Collected data entries
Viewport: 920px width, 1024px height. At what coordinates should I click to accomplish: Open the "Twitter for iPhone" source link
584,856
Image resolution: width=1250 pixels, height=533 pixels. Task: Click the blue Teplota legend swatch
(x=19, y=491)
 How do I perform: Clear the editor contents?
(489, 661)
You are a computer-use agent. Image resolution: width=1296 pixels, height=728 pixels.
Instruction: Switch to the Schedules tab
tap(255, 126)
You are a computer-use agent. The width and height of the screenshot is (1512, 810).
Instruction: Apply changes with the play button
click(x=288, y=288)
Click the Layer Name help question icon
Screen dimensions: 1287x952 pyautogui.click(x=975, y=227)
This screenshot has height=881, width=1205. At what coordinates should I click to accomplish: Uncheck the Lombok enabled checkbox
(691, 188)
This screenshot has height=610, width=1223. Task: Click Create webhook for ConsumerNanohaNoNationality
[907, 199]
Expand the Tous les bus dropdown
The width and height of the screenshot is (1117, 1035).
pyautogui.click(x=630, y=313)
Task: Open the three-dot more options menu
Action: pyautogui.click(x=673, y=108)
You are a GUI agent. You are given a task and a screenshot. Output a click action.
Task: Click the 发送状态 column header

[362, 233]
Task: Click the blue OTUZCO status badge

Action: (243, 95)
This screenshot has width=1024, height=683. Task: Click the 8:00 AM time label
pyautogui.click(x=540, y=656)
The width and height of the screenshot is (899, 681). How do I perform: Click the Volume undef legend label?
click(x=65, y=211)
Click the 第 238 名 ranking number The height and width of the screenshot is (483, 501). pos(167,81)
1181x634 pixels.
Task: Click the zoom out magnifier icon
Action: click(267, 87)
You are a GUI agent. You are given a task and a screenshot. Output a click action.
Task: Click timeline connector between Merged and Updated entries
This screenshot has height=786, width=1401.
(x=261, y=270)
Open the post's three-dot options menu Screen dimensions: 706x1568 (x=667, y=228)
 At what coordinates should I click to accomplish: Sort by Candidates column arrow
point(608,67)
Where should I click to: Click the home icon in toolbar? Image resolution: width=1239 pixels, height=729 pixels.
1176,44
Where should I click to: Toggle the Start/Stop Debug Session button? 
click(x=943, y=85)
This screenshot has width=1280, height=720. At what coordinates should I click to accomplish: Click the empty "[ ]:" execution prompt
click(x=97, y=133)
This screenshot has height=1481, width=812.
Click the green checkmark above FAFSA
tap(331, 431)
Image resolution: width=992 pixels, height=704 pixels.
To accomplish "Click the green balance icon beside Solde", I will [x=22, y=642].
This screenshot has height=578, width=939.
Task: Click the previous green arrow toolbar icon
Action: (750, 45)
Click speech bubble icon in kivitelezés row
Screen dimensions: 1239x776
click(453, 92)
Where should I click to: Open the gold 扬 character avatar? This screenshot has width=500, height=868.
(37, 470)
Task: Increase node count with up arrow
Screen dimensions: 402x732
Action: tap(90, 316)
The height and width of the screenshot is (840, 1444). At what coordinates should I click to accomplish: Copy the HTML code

• Work task: Print the line containing "This screenshot has width=1280, height=720." and every line after it to the end of the records above, exactly as written, and nothing else.

• Exercise result:
This screenshot has width=1280, height=720. At what coordinates should I click to accomplish: Click the empty "[ ]:" execution prompt
click(x=97, y=133)
This screenshot has height=1481, width=812.
Click the green checkmark above FAFSA
tap(331, 431)
Image resolution: width=992 pixels, height=704 pixels.
To accomplish "Click the green balance icon beside Solde", I will [x=22, y=642].
This screenshot has height=578, width=939.
Task: Click the previous green arrow toolbar icon
Action: (750, 45)
Click speech bubble icon in kivitelezés row
Screen dimensions: 1239x776
click(453, 92)
Where should I click to: Open the gold 扬 character avatar? This screenshot has width=500, height=868.
(37, 470)
Task: Increase node count with up arrow
Screen dimensions: 402x732
Action: tap(90, 316)
The height and width of the screenshot is (840, 1444). At what coordinates should I click to accomplish: Copy the HTML code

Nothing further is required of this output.